Given data =>

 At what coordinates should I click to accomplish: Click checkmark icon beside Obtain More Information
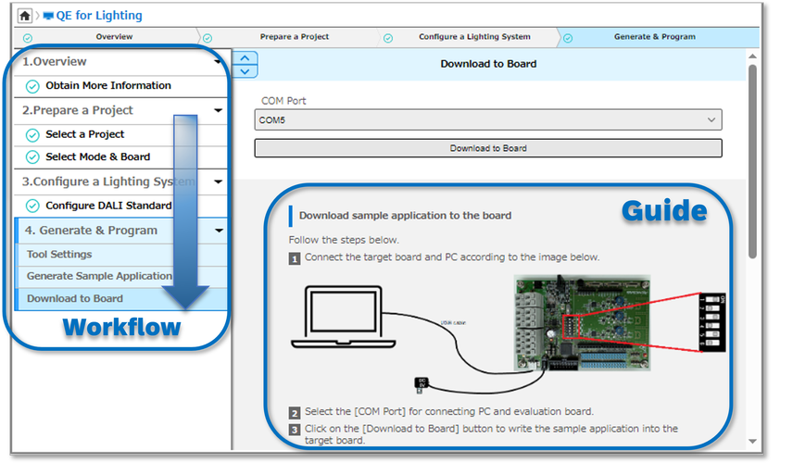pyautogui.click(x=32, y=86)
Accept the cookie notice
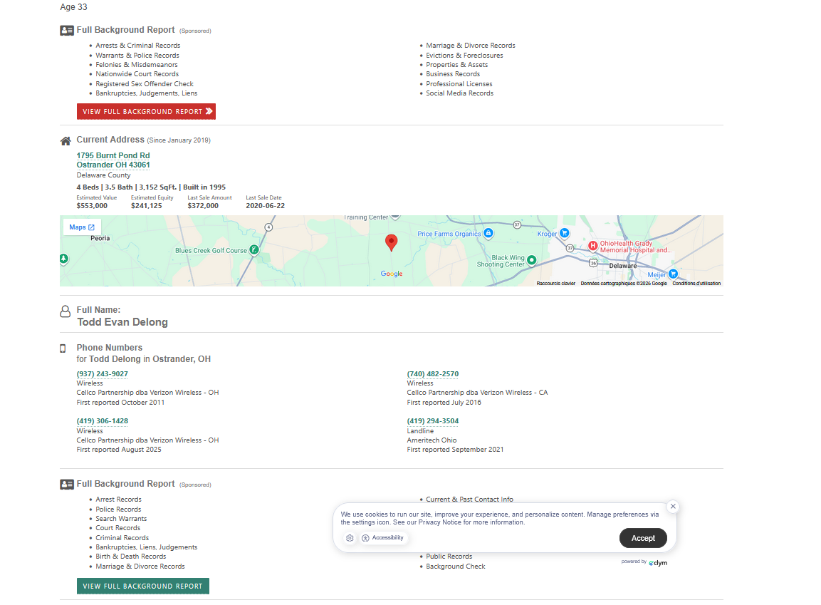The height and width of the screenshot is (605, 821). 643,538
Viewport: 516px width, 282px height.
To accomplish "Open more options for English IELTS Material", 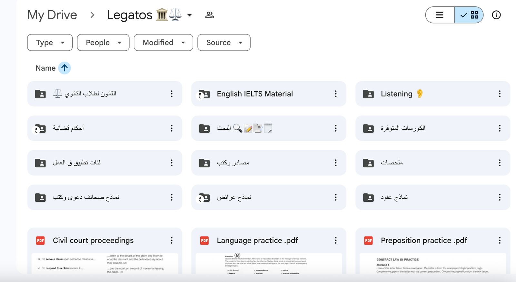I will 335,94.
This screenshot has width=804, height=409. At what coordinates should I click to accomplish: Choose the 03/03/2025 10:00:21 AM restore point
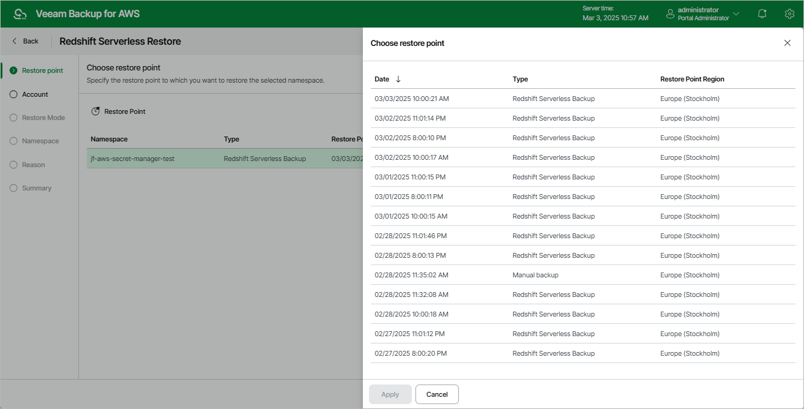[x=412, y=99]
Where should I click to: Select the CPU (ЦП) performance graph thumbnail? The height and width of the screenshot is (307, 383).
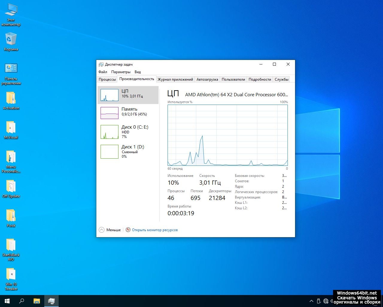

Exercise requirements => Omit the pictures and retype exactly the lines from the one containing "This screenshot has" through the end of the entries above.

Result below =>
This screenshot has width=804, height=409. At what coordinates should I click to accomplish: Choose the 03/03/2025 10:00:21 AM restore point
[x=412, y=99]
Where should I click to: Select the CPU (ЦП) performance graph thumbnail? The height and width of the screenshot is (307, 383).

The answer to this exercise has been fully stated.